When there is a plurality of pieces of information that can be used to generate the additional image in the information of each person in the database, the user has means for setting the priority order of all or a part of the plurality of pieces of information. The playback apparatus according to claim 7, characterized in that:

9. The reproduction apparatus according to claim 1, wherein the display image generation unit arranges the additional image around an image indicated by the reproduction image signal.

And authoring means for generating information including an image signal obtained by synthesizing the additional image as a sub-picture with the reproduced image signal and the reproduced audio signal and recording the information on the recording medium or a recording medium different from the recording medium. The playback apparatus according to claim 1, wherein the playback apparatus is provided.

The reproduction apparatus according to claim 10, wherein the number of the additional images generated by the additional image generation unit for the same scene is limited.

12. The playback apparatus according to claim 10, wherein when a plurality of the additional images exist for the same scene, the display priority order of the plurality of additional images is determined in the order of utterance.
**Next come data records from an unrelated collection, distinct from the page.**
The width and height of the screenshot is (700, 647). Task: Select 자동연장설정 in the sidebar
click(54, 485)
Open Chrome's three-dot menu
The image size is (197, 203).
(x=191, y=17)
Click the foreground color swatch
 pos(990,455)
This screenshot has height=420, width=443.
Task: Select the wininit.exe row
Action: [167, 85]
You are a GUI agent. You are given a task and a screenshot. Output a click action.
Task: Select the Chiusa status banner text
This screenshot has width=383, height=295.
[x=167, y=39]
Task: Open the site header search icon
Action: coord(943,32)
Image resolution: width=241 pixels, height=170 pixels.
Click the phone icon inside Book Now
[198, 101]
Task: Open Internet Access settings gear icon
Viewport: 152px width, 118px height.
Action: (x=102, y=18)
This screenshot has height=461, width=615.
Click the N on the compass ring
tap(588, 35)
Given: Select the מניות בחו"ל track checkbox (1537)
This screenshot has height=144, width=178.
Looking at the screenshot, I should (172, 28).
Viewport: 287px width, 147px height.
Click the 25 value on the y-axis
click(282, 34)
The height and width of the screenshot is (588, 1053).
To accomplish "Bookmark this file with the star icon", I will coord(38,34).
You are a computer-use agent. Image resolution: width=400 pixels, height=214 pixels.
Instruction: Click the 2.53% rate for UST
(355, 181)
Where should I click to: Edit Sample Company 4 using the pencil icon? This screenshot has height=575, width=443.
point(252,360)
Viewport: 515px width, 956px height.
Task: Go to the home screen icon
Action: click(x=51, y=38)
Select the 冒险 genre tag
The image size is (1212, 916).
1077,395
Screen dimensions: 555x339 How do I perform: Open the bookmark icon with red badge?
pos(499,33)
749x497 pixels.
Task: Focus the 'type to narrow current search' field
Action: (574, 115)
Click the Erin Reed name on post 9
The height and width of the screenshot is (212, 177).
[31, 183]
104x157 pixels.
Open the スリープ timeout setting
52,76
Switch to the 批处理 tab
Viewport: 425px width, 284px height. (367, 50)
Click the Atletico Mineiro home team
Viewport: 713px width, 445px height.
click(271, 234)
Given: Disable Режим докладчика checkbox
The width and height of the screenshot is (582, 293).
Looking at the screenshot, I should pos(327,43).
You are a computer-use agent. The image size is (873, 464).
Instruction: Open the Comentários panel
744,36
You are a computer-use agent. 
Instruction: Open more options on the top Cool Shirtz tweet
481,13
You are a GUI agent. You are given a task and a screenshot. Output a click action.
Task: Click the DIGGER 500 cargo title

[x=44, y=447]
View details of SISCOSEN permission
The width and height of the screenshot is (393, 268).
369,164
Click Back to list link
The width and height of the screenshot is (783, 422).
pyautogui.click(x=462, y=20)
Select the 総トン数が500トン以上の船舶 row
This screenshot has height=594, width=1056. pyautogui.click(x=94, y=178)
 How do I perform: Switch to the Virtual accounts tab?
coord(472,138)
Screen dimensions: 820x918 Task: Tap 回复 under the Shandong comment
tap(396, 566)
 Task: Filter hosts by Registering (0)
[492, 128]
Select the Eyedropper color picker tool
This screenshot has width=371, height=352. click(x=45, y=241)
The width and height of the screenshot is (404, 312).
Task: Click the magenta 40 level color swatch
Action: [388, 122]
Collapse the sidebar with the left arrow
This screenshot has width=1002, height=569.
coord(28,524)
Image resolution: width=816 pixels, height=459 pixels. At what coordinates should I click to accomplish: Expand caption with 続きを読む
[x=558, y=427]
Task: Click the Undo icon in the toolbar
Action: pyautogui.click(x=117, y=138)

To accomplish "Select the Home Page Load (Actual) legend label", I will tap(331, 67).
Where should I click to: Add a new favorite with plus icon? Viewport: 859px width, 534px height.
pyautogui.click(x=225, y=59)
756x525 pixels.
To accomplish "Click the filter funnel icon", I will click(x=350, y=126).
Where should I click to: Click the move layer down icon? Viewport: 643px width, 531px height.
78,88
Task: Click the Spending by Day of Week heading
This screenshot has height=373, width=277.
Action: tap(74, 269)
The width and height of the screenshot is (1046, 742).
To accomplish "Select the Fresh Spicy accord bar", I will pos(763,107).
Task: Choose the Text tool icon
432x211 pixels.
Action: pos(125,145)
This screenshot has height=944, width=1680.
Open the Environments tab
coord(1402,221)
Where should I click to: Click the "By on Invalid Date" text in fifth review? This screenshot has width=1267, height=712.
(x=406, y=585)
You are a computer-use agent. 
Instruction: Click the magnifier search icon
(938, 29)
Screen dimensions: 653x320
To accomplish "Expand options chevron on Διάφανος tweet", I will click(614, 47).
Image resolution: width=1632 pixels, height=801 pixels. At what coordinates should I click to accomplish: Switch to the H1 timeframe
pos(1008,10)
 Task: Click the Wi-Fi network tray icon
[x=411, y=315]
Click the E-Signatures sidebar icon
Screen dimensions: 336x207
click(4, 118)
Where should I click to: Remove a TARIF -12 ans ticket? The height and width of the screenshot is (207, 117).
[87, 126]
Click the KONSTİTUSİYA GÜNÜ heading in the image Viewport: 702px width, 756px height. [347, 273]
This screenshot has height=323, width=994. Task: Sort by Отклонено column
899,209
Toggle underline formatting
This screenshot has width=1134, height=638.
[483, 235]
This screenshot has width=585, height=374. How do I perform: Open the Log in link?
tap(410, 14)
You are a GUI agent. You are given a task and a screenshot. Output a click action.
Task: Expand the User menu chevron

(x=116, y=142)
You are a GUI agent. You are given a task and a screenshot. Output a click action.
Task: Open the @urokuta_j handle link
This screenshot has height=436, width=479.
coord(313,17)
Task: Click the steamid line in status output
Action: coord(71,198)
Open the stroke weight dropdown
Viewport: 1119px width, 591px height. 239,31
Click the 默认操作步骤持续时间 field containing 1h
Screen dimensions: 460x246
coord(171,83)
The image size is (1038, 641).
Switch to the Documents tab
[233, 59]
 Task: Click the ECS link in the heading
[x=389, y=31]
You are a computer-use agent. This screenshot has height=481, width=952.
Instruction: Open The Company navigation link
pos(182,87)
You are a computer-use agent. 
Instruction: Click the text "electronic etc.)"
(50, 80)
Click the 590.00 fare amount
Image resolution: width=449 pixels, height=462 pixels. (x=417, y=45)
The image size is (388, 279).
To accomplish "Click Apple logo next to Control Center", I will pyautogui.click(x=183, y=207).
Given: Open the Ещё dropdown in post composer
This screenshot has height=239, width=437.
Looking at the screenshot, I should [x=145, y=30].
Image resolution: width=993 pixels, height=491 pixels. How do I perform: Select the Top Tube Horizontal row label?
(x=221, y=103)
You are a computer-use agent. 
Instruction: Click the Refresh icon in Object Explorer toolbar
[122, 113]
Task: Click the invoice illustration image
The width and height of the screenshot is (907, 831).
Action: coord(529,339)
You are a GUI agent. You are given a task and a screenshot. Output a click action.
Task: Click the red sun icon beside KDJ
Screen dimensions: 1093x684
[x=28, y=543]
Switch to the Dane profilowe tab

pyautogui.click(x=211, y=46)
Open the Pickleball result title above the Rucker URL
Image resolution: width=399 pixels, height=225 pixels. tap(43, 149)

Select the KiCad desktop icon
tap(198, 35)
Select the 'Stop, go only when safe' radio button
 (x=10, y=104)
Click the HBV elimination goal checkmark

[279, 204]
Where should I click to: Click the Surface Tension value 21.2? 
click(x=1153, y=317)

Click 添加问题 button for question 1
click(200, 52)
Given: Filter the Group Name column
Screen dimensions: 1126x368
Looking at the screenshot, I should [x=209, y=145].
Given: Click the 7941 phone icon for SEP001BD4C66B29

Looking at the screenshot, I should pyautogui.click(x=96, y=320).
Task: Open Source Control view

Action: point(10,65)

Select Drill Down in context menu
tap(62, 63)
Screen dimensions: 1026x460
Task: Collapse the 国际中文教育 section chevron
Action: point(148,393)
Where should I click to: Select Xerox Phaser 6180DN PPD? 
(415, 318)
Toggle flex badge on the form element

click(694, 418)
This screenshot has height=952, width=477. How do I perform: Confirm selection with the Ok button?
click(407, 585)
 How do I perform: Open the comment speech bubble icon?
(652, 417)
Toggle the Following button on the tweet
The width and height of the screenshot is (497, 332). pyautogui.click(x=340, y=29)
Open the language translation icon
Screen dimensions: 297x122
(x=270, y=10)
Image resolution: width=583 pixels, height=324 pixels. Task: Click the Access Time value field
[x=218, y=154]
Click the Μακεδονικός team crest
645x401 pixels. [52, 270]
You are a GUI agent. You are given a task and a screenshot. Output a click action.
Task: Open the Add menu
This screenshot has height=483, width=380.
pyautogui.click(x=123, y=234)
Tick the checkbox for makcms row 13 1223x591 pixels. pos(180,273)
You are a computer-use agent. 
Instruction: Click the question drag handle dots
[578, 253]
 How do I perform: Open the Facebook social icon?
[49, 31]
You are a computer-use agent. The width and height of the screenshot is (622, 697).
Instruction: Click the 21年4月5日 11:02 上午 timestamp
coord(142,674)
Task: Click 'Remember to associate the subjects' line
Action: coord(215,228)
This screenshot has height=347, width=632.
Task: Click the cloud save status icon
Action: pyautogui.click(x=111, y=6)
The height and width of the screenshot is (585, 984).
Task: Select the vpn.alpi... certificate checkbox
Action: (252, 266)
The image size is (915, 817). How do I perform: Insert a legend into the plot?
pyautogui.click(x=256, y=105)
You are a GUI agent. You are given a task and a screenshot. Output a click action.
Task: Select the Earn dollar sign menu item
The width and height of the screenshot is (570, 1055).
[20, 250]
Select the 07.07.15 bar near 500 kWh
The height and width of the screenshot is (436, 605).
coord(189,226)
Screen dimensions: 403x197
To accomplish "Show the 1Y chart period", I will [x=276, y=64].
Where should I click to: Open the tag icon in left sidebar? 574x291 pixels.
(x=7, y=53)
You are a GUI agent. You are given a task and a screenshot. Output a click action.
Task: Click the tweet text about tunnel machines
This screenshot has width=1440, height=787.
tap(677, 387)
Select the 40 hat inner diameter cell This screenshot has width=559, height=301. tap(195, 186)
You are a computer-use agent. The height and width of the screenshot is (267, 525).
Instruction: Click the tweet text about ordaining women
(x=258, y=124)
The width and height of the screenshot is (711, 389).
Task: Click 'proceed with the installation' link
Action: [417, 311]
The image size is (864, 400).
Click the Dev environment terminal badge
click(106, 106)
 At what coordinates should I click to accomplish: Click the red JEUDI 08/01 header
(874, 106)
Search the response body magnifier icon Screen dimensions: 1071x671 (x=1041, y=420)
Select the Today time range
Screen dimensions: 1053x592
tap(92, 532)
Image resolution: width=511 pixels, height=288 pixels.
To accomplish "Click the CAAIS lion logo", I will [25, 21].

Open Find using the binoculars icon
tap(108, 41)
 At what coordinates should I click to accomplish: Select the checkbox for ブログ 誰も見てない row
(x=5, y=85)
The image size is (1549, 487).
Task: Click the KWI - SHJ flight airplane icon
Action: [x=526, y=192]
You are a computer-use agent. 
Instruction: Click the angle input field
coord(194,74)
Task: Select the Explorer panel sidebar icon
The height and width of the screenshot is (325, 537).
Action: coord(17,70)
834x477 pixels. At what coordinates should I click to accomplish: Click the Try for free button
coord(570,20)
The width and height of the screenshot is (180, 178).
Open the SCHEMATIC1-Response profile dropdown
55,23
12. The playback apparatus according to claim 10 or 11, wherein when a plurality of the additional images are present for the same scene, the display priority order of the plurality of additional images is determined in the order of the sound volume. .

11. The display priority order of the plurality of additional images is determined according to the display priority of each person registered in the database when there are a plurality of the additional images for the same scene. Or the reproducing apparatus of 11.

Furthermore, it has means for detecting the direction of the reproduced audio signal,
The playback apparatus according to claim 10, wherein the authoring means links the display position of the sub-picture in the direction.

11. The playback apparatus according to claim 10, wherein the authoring means performs an authoring process so as to start displaying a sub-picture temporally before utterance.

11. The playback apparatus according to claim 10, wherein the authoring means performs an authoring process so as to end the display of the sub-picture with a time delay from the end of the utterance.